### [Page]
•••••

A framework for Quaternary geology
The Quaternary is the shortest and most recent of
the geological periods recognized in Earth history,
defined here as the last 2.6 Ma. It is, perhaps, the
most important period of time because, despite its
brevity relative to earlier periods, its materials
cover much of the present landscape and provide
soils and resources for agriculture and other
human activities. It has been a period of pronounced
climate change with all that implies for Earth’s land
surface, hydrosphere and biosphere. It has also
witnessed the later evolution of hominids and the
emergence of Homo sapiens. In short, it is a
period of Earth time of great intrinsic and practical
interest. It is also, as we shall show, the focus of
much controversy.
Recognition of the peculiar properties of the
Quaternary Period was slow to emerge, and
debate continues as to the precise nature of the
changes and forces involved. A major issue for
geoscientists in the early–middle nineteenth
century was the origin of the extensive surficial
deposits, from clay to boulders, found across northern Eurasia and North America. The deposits were
mostly poorly consolidated, unsorted, poorly structured and devoid of guide fossils. Following the
dominant biblical beliefs of the time, these deposits
had often been ascribed to materials deposited by
the Noachian Deluge. Later, several catastrophic
episodes were thought to have interrupted geological history from time to time, as supposed
by Georges Cuvier (1769–1832) (1813). The
deposits supposedly derived from the Deluge were
termed ‘Diluvium’ and were distinguished from
‘Alluvium’, which was still to be seen being laid
down by rivers (Buckland 1819, pp. 532–533).

•••••

### [Data extract]
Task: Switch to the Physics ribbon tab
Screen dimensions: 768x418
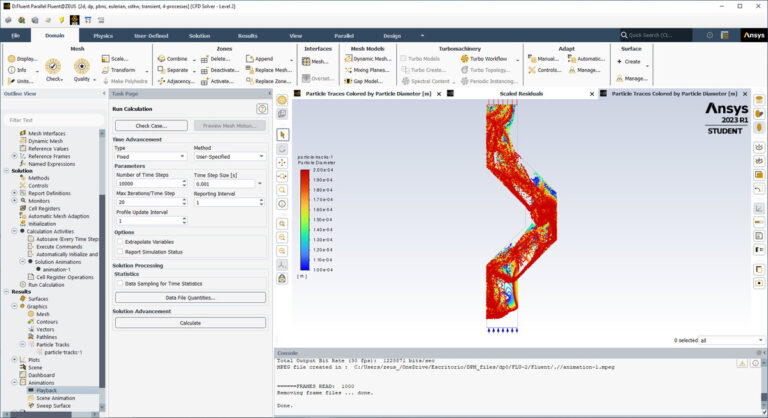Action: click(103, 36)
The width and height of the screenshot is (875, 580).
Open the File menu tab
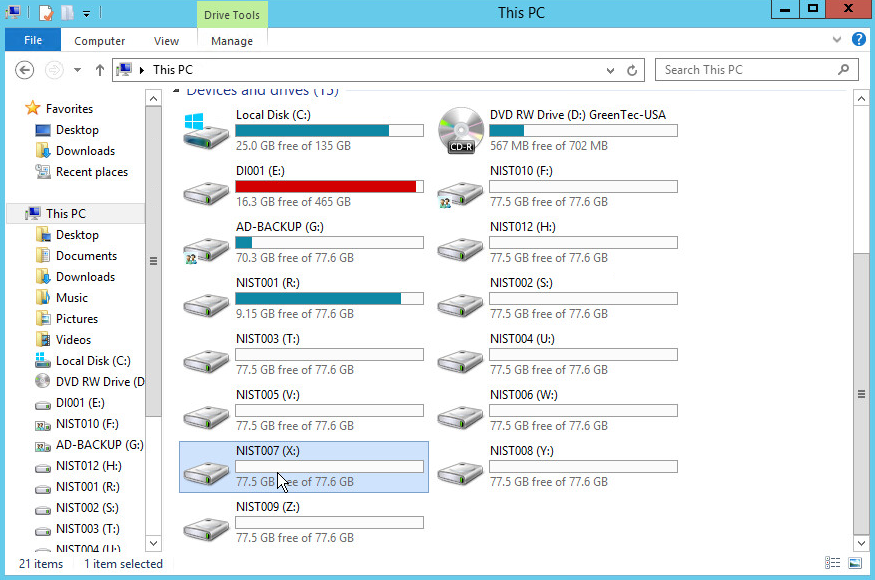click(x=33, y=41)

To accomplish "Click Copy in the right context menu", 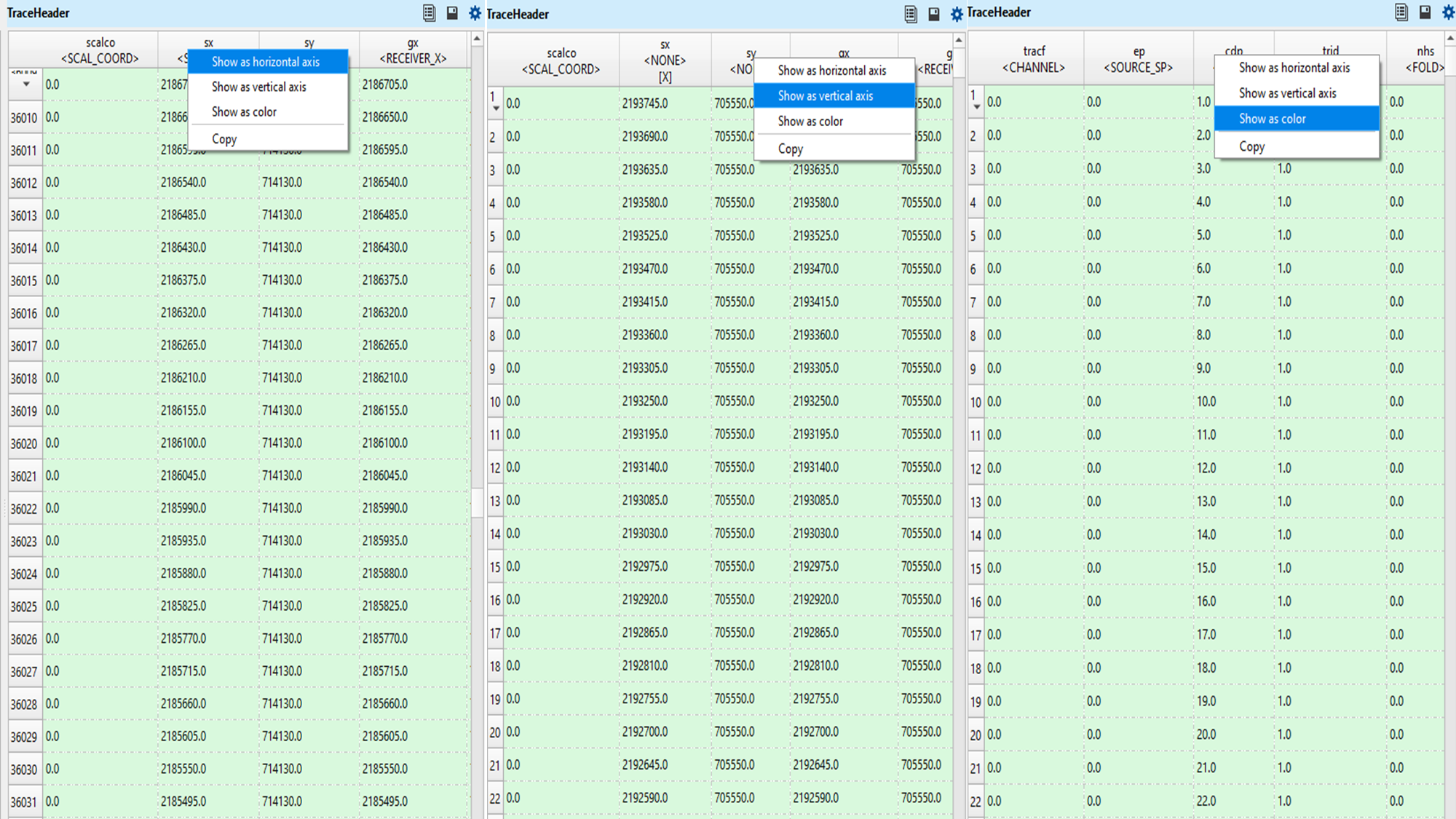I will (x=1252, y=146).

•••••

### [Written exercise 1]
In the Quaternary geology text, what term was used for the deposits thought to come from the Deluge?
### [Written exercise 2]
Continue the Quaternary geology text from where it stops.
The data is unrelated to the Quaternary geology text.

### [Right answer 1]
They were called 'Diluvium'.

### [Right answer 2]
Roderick Murchison (1839, vol. 1, p. 509) preferred the term ‘drift’ to Diluvium, as that word
did not have any connotations of the ‘Deluge of
Holy Writ’ and might be applied to deposits
of similar character from different locations and
of different ages, many of them attributable to
marine currents. The term ‘drift’ caught on and,
despite its ‘archaic’ implications, has survived to
the present in many areas. In describing his observations on coastal exposures in Norfolk in 1839,
Lyell (1840, p. 176) deployed Murchison’s term
‘drift’ as a substitute for ‘Diluvium’ and added the
suggestion that erratic boulders and the like were
emplaced as drop-stones by floating icebergs at a
time of reduced global temperature, rather than
by exceptionally violent marine currents. Thus,
where Lyell found such materials onshore, the
land surface must have been lower than at present.
The ‘iceberg theory’ accorded with Lyell’s objections to catastrophic floods as geological agents
but it initiated the unhelpful notion of ‘glacial
6 D. R. OLDROYD & R. H. GRAPES
submergence’: the idea that epochs of cold in
regions presently mantled in drift deposits
coincided with marine transgressions. Yet, the
involvement of the sea in drift deposits seemed
helpful in seeking to explain the occurrence of stratified layers in some ‘tills’ (the Scottish term that
Lyell also employed).
The ‘glacial theory’ (or ‘land-ice theory’)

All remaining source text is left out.